Not every company can accomplish this; it's not just Blizzard's exacting standards of quality that permit it, there are also important factors like the company's opaqueness to investors (which allows it to make products for the market rather than making products for shareholders) and its ability to bootstrap new games with IP from existing franchises (the Nintendo model, in essence) to consider. There is, however, no magic pixie dust involved in the success of games like Hearthstone (or Overwatch, for that matter). This is a model that can be replicated elsewhere, given the right approach and the right people in decision-making roles.
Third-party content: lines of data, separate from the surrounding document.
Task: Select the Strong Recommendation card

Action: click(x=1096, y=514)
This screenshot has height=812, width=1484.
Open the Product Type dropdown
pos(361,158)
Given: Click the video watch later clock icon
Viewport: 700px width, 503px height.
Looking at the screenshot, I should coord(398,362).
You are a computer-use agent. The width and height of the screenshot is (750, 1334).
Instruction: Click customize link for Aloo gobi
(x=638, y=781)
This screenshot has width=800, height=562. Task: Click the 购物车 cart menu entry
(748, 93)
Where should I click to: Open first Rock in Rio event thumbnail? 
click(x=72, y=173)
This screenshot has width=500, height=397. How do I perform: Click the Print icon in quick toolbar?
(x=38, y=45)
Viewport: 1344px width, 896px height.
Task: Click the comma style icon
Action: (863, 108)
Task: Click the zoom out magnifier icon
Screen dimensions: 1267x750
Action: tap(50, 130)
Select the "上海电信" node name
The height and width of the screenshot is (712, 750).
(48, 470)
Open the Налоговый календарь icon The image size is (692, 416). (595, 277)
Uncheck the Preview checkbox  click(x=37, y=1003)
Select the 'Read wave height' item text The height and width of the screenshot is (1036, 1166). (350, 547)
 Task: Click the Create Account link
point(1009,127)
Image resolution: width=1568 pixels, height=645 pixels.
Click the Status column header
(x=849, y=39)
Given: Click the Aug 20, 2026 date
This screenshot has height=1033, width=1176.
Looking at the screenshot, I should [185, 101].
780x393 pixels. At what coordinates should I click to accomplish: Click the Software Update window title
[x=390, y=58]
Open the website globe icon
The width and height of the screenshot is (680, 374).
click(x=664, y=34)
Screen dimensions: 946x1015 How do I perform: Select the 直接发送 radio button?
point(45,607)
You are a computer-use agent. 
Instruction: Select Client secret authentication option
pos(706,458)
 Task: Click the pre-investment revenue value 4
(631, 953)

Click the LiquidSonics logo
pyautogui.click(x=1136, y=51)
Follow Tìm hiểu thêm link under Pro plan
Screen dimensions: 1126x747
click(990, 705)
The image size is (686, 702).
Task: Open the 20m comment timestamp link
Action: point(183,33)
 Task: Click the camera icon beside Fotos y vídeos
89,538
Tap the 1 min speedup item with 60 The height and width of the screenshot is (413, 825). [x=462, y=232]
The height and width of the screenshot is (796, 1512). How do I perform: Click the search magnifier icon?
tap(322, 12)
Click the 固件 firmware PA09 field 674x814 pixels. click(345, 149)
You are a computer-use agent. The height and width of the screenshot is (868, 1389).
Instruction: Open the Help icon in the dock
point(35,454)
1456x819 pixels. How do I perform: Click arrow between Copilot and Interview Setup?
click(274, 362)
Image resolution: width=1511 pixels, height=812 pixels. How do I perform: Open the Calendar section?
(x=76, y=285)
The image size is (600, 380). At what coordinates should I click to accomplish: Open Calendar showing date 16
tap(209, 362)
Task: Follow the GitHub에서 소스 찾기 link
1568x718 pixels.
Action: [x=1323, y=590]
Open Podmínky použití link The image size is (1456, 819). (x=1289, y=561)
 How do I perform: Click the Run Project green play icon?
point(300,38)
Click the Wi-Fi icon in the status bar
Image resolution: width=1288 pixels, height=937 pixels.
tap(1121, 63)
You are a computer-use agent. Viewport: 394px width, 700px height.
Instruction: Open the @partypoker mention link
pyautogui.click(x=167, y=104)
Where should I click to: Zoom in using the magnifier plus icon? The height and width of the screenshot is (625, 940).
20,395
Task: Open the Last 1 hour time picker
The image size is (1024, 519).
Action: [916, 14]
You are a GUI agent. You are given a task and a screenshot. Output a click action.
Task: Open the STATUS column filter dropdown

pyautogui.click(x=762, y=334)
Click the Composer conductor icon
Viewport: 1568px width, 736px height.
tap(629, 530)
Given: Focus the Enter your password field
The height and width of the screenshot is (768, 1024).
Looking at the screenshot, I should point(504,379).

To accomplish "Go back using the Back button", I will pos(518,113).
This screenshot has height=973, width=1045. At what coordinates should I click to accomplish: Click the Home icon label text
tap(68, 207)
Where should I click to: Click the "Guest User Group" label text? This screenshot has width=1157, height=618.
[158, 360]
In fact, it's a model that does exist elsewhere; it's not dissimilar to the structure of a company like Supercell, for example, which helps to explain why Supercell is one of the only mobile developers that's been able to "bottle its lightning" and consistently develop hit titles. It's also close, though slightly different in structure, to the way Nintendo has shifted towards working in recent years, which has resulted in titles like Splatoon.
Big companies can be creative; they can be innovative, daring, clever and even disruptive. Hearthstone shows this at work within Blizzard, and it's also present in a select but distinguished line-up of other game companies that have made it a priority to nurture innovation and to create a culture where good taste and creative excellence are celebrated above all else. For many companies, this would be a radical shift - requiring a change in priorities, in structure and even in staffing - but in the long run, such a shift might end up a lot cheaper than having to pull out your wallet every couple of years to buy the next innovative start-up that came up with an idea your own firm couldn't conceive of.